'''
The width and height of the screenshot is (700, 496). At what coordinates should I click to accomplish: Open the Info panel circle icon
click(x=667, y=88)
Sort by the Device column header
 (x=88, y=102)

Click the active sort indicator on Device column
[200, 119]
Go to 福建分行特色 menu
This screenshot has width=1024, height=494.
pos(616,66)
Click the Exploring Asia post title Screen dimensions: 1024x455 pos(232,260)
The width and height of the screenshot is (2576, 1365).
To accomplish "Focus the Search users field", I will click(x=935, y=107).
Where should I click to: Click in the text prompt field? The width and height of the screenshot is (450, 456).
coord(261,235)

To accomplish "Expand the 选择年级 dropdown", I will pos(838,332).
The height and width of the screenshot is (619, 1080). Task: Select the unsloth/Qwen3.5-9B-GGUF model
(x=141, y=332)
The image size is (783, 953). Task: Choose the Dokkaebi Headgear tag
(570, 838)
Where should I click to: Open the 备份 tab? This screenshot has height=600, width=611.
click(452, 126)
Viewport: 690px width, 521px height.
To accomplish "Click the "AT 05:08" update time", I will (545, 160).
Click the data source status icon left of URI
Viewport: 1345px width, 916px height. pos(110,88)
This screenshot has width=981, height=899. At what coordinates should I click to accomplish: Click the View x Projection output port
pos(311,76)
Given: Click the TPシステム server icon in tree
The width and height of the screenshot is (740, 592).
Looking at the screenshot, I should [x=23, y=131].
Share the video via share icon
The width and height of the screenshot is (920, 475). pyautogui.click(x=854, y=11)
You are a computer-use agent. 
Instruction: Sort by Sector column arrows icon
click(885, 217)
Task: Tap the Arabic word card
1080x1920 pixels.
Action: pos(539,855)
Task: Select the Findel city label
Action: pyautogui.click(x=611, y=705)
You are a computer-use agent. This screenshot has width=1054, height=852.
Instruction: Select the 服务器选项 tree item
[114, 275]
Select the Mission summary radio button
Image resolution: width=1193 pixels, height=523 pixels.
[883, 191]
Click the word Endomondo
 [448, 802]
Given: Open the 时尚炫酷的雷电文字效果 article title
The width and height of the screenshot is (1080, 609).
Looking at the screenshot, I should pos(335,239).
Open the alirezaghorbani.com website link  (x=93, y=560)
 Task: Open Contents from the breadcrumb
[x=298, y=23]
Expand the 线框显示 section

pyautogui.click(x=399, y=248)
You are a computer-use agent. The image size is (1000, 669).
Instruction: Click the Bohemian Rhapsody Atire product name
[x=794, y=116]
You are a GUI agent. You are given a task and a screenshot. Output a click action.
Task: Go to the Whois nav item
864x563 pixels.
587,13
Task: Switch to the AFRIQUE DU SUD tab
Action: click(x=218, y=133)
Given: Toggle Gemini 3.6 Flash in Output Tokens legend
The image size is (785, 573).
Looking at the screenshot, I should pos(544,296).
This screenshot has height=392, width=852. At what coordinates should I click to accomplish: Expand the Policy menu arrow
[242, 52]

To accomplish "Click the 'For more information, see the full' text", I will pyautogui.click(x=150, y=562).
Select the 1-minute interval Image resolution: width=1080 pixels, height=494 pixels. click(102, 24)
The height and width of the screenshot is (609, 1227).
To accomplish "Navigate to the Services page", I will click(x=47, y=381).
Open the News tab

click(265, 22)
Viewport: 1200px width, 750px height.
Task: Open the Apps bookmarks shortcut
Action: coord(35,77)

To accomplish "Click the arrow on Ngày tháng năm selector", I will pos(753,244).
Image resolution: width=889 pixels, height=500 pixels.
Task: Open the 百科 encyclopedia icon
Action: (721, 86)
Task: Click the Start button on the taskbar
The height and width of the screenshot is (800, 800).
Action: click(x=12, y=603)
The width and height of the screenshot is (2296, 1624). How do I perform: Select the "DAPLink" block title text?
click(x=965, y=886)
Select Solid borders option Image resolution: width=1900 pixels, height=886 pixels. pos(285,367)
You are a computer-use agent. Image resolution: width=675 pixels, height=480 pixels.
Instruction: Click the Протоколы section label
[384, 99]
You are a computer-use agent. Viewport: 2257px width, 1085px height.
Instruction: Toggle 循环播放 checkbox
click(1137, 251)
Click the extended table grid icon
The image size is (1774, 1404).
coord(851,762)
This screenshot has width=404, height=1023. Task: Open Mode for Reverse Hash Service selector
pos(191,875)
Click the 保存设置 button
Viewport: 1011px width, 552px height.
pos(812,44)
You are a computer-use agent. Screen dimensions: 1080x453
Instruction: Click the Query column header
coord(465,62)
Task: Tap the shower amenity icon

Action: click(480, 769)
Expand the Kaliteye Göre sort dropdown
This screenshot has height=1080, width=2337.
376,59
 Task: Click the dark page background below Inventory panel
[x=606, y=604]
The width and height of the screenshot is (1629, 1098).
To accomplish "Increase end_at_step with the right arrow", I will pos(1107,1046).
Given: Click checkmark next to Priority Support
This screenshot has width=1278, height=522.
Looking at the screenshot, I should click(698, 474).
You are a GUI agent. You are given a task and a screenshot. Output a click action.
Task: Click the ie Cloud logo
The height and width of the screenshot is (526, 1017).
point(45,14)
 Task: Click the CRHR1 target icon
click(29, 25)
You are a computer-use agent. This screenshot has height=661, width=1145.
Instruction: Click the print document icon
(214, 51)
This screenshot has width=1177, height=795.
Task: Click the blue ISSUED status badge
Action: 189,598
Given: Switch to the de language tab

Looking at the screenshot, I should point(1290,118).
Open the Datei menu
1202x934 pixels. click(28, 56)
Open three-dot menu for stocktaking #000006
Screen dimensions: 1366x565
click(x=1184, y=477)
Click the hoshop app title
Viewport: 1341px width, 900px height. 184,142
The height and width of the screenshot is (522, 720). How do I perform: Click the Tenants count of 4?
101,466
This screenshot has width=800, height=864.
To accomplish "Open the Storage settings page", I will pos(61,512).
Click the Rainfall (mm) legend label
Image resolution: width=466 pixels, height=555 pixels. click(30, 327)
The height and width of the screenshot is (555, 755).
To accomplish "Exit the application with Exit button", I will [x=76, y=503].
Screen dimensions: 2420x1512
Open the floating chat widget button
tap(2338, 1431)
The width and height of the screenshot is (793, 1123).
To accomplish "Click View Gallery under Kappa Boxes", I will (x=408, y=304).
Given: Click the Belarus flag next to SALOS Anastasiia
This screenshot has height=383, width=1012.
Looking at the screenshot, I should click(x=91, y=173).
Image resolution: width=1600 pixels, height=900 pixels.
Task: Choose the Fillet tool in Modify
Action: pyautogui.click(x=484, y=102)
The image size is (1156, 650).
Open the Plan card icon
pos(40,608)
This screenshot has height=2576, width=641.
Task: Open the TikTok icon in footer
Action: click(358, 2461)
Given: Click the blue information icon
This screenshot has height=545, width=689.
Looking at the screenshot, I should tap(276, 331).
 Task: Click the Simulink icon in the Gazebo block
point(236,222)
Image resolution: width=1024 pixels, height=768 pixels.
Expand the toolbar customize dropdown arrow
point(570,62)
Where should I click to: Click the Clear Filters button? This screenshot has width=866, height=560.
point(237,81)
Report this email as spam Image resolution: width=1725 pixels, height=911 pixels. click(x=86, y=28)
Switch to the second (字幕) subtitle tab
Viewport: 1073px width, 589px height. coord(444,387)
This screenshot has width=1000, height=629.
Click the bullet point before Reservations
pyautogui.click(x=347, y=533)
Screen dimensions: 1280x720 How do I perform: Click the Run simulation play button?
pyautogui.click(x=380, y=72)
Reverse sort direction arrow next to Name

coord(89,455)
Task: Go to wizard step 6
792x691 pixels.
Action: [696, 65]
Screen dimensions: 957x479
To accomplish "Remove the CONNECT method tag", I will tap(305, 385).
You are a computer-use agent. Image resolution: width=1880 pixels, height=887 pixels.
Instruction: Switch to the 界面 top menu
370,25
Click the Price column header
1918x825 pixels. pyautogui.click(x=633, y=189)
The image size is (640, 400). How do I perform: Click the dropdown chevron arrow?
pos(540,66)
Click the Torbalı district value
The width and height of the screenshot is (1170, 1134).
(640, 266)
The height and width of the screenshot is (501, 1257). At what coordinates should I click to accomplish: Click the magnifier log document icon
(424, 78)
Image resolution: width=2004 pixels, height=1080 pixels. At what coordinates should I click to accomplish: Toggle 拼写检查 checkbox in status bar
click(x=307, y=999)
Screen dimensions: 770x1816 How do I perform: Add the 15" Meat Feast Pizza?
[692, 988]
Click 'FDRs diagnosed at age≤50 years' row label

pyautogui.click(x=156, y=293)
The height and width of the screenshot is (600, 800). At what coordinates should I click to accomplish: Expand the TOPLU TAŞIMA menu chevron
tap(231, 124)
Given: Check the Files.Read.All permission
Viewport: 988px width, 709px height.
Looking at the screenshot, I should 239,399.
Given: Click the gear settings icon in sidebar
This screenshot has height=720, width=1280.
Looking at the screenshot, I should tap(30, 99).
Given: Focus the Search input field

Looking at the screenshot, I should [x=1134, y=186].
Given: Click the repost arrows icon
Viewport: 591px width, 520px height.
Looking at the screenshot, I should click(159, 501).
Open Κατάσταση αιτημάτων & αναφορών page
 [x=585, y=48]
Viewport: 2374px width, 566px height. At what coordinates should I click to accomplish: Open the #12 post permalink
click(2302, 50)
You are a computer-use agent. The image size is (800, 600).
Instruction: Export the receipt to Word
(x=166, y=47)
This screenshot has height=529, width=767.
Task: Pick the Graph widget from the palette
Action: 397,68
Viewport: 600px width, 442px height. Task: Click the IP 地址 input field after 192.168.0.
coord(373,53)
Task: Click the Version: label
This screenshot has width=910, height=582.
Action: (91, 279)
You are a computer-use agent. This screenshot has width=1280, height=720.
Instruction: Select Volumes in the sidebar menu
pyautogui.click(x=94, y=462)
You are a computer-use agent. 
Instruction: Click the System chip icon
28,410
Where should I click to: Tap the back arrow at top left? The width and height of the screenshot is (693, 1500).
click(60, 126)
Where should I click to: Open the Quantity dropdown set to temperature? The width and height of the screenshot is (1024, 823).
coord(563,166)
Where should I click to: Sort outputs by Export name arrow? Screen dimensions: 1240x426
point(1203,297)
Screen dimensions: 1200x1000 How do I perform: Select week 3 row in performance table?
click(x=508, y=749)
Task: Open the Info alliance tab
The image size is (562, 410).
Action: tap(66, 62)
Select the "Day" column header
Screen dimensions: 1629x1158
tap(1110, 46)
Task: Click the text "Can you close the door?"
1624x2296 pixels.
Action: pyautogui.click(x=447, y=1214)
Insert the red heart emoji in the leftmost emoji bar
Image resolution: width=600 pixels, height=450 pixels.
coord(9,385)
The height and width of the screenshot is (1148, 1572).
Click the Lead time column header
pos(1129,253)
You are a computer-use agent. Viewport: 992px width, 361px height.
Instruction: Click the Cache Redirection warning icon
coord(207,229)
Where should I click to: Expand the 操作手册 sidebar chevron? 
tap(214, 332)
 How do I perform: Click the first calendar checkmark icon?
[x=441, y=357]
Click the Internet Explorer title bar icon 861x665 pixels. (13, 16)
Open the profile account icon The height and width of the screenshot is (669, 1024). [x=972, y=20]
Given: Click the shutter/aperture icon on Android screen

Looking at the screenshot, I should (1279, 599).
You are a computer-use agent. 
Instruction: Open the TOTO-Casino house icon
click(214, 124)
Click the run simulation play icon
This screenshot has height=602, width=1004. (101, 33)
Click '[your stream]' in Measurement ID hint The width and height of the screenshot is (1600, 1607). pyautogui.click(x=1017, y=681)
'''
Exercise. Extract from the records above the lines from the one containing "The height and width of the screenshot is (800, 800)." to the one containing "Select Solid borders", both lines included, exactly as they appear and with nothing else.

Exercise answer.
The height and width of the screenshot is (800, 800).
Action: click(x=12, y=603)
The width and height of the screenshot is (2296, 1624). How do I perform: Select the "DAPLink" block title text?
click(x=965, y=886)
Select Solid borders option Image resolution: width=1900 pixels, height=886 pixels. pos(285,367)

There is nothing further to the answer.